Dinosaur 2/10/2001, 11:26
Dino@age-before-beauty.com
Wise words indeed mate...how you stay balanced on that fence is
way beyond me...
dave 2/10/2001, 10:48
dave.patrick@bigfoot.com
Jo - I of course used 'hijacking' in the very loosest sense and
ok, yes I was involved - but not as much as you! Anyway, well done
'cos you helped set the tone of the society to come for years
after that. Remember it was you, Kath Whibley and Dave Wild who
convinced me to get re-involved in 'One 'O Clock from the House'.
I do remember that first meeting with David Cowan though. It was
1989, I was looking for a society to join which would be
welcoming, fun and let me meet some cool people. What happened? We
ended up sitting around in a circle, reading a play
"Guevara's Macrune" which was chosen by Mr Cowan. I left
quite soon after, as I didn't really feel politically inspired at
the time to do the play (how that changed with my Student Union
days and time as an extremist Liberal). I think you and Dave ended
up doing an audio version of the play for Campus Radio in the end.

#### Data lines
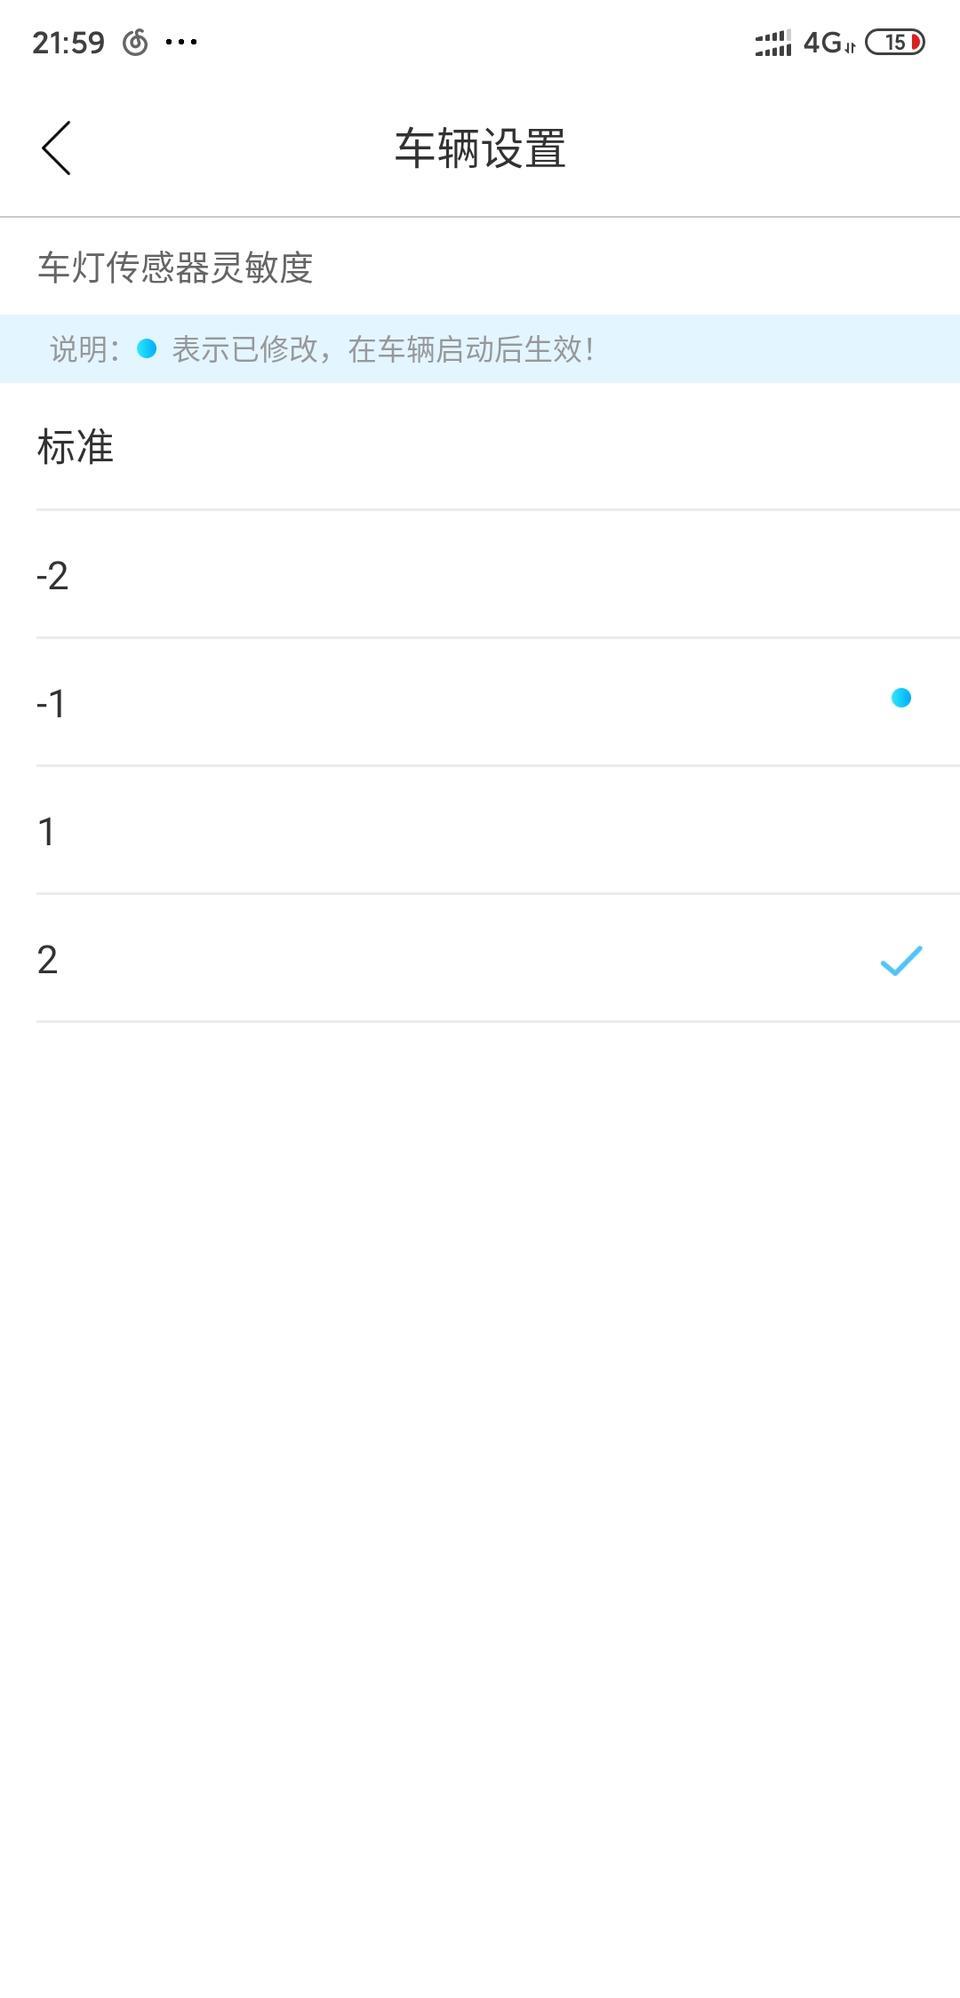
Task: Select the 标准 sensitivity option
Action: [x=480, y=447]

#### Stated task 1
Summarize the posts about the society in three sentences.
#### Stated task 2
Please carry the posts about the society on from where they stop.

#### Answer 1
Dinosaur calls the previous message wise and says it is beyond them how the other poster stays balanced on that fence. Dave tells Jo he meant "hijacking" only in the loosest sense and admits he was involved, though less than Jo. He credits Jo with setting the society's tone for years, recalls that Jo, Kath Whibley and Dave Wild talked him into rejoining 'One 'O Clock from the House', and describes a 1989 first meeting with David Cowan where the group read Cowan's choice, "Guevara's Macrune," which Dave left soon afterward before Jo and Dave apparently made an audio version for Campus Radio.

#### Answer 2
I wonder if anyone ever recorded it? Sure as eggs is chickens
no-one in Halls would have listened to it.
Anyway that was where I remember the Drama Society imploded for a
little while (1989-90 was the year) until regaining its feet to do
"One 'O Clock from the House". That was a turning point
as the Drama Society started to do its own shows. David Cowan left
to go yachting round the world or something (although managed a
final credit in the programme) and for better or worse, we ruled
the roost and made our own decisions. After that followed, Alec in
Wonderland, The Boyfriend, Little Shop (incidentally, all recorded
in 'The Shows' section of the site). Mark - you may want to have a
look at that. I wonder if David Cowan would like to comment on his
memories of the shows he was involved in It will be only a matter
of time before he finds the site I guess.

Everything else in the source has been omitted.